Date class mentioned in the question is obsolete since Java 8 and not recommended to be used in new projects. Hence, LocalDateTime will be utilized instead.
Post & PostGroup
For testing purposes, I've used Post implemented as a Java 16 record (if you substitute it with a class, the overall solution will be fully compliant with Java 8):
public record Post(LocalDateTime dateTime) {}
Also, I've enhanced the PostGroup object.
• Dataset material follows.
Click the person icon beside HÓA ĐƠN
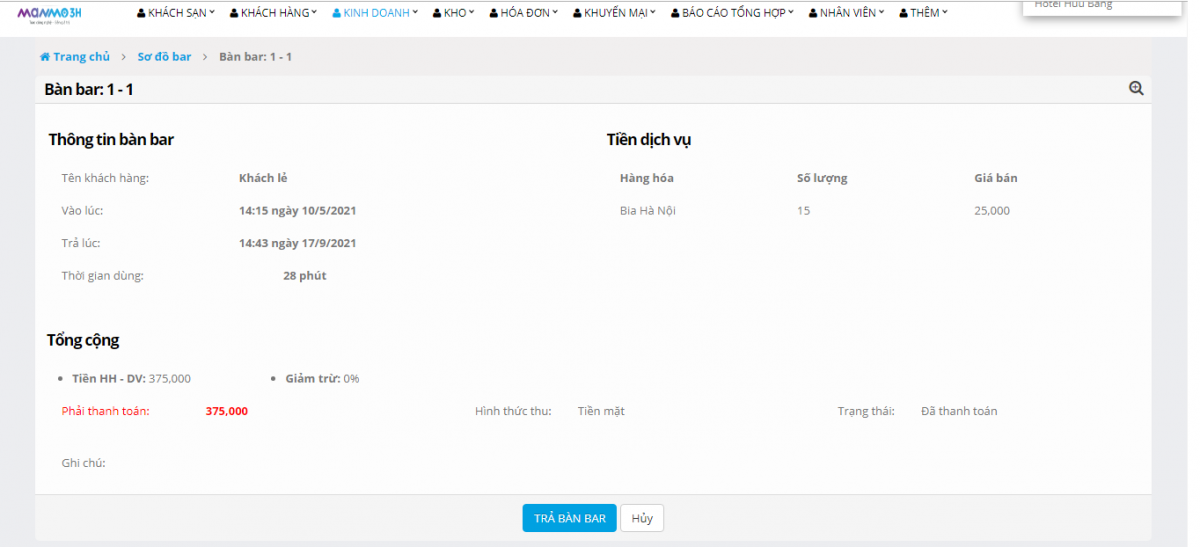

My idea is that it should be capable to decide whether the offered Post should be added to the list of posts or rejected as the Information expert principle suggests (in short: all manipulations with the data should happen only inside a class to which that data belongs).
To facilitate this functionality, two extra fields were added: interval of type Duration from the java.time package to represent the maximum interval between the earliest post and the latest post in a group, and intervalBound of type LocalDateTime which gets initialized after the first post will be added a later on will be used internally by the method isWithinInterval() to check whether the offered post fits into the interval.
public class PostsGroup {
private Duration interval;
private LocalDateTime intervalBound;
private List<Post> posts = new ArrayList<>();
public PostsGroup(Duration interval) {
this.interval = interval;
}
public boolean tryAdd(Post post) {
if (posts.isEmpty()) {
intervalBound = post.dateTime().plus(interval);
return posts.add(post);
} else if (isWithinInterval(post)) {
return posts.add(post);
}
return false;
}
public boolean isWithinInterval(Post post) {
return post.dateTime().isBefore(intervalBound);
}
#Override
public String toString() {
return "PostsGroup{" + posts + '}';
}
}
I'm making two assumptions:
All posts in the source are sorted by time (if it is not the case, you should introduce sorted() operation in the pipeline before collecting the results);
Posts need to be collected into the minimum number of groups, as a consequence of this it's not possible to split this task and execute stream in parallel.
Building a Custom Collector
We can create a custom collector either inline by using one of the versions of the static method Collector.of() or by defining a class that implements the Collector interface.
These parameters have to be provided while creating a custom collector:
Supplier Supplier<A> is meant to provide a mutable container which store elements of the stream. In this case, ArrayDeque (as an implementation of the Deque interface) will be handy as a container to facilitate the convenient access to the most recently added element, i.e. the latest PostGroup.
Accumulator BiConsumer<A,T> defines how to add elements into the container provided by the supplier. For this task, we need to provide the logic on that will allow determining whether the next element from the stream (i.e. the next Post) should go into the last PostGroup in the Deque, or a new PostGroup needs to be allocated for it.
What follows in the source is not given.